This is the culmination of a four-year funding and space effort that included moving the Diagnostic Clinic to another wing, leaving the first floor psychiatric and medical emergency rooms adjacent to each other while allowing patients to be treated in a more capacious and friendly environment.
The Elmhurst Hospital Center is a health care facility for mental health services with about 40 percent of its beds set aside for psychiatric patients. The staff provides emergency psychiatric assessment, evaluation, treatment, and disposition.
Over 80 percent of visits are acutely ill psychiatric patients brought in by EMS and NYPD, family, and outpatient treatment agencies and programs. A significant percent of patients also come from the Riker's Island prisons.
The PER has about 7,000 visits annually with about 75 percent of those needing hospitalization remaining at Elmhurst. From 20 to 30 patients are treated in the PER daily.
"With a growing community and increased visits, we're a very busy place around the clock," explained Eric Morales, associate executive director of Engineering and Maintenance. "The present tight area can cause safety issues for patient care, and sometimes overcrowding conditions require us to transfer patients to other medical facilities."
Factors leading to the increased volume include more alcohol and cocaine abusers, depression and suicide cases stemming from economic stress and job loss, more homeless patients, and a significant number of children sent by the schools for behavioral problems. The hospital is also expecting an upswing with the closure of nearby St. John's Hospital.
In the PER, a team of nurses, social workers, and psychiatrists assess patients to develop a comprehensive treatment plan. Then, patients may be admitted to the psychiatric inpatient service, transferred to another facility, or treated and released.

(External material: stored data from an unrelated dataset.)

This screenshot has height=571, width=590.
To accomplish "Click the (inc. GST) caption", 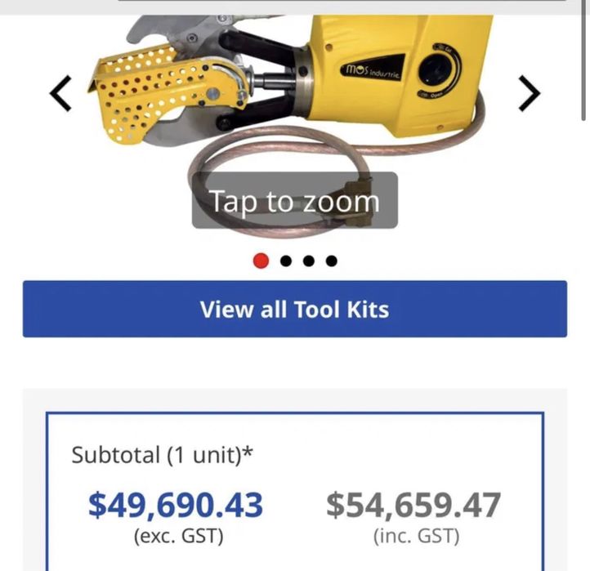I will click(x=417, y=536).
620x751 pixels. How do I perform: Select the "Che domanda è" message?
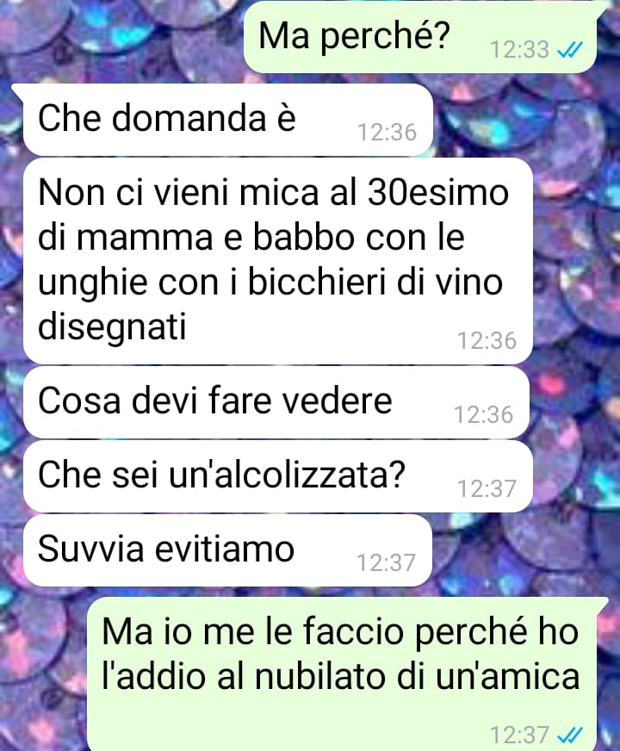tap(228, 119)
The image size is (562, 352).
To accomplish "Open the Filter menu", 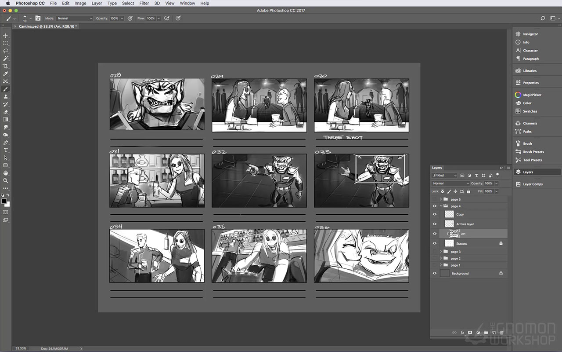I will pos(144,3).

Additionally, the hospital's Department of Psychiatry’s Comprehensive Psychiatric Emergency Program (CPEP) has a full-time psychiatrist and a mobile crisis team which can remove individuals as a danger to the community or who are unable to care for themselves.

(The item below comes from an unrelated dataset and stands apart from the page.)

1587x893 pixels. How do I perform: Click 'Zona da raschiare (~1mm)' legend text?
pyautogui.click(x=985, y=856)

Dr. Mark Nathanson, director of CPEP for six years, commented on the PER expansion.
"When the space here gets crowded, patients display more behavioral problems and an increased stress level," he said. "More likely to be agitated, the patient may need medication or restraint. The additional space will decrease the amount of agitation, which can also lead to injuries to themselves and staff.
"Also, importantly, the new facility will allow separation of adult and child-adolescent patients," Nathanson added. "The children will have their own pleasant, day area and play room surroundings, entrance and triage area with a full-time child psychiatrist, social worker, and compliment of staff. Separation is really a safety issue because a potentially volatile adult could harm a child."
The expansion will also provide more privacy and confidentiality during patient evaluations.
"Privacy is a big issue," said Nathanson. "Now we'll have more interview rooms and separate triage facilities so patients can't listen in on others' conversations."
Along with enhanced functionality expected with the expansion, Nathanson stresses the solid operational structure of CPEP.
"We have annual staff training in crisis intervention and non-uniformed security personnel so it doesn't look like a jail to minimize patient agitation," he explained.
All of the city hospitals are attempting to treat psychiatric patients with the least amount of physical restraint as possible. A private, calming atmosphere helps in this endeavor. The Elmhurst PER, for example, has reduced restraint usage by about 400 percent over the last two years. In July of 2001 there were over 50 patients restrained per 1,000 PER visits compared with less than ten in November of 2008.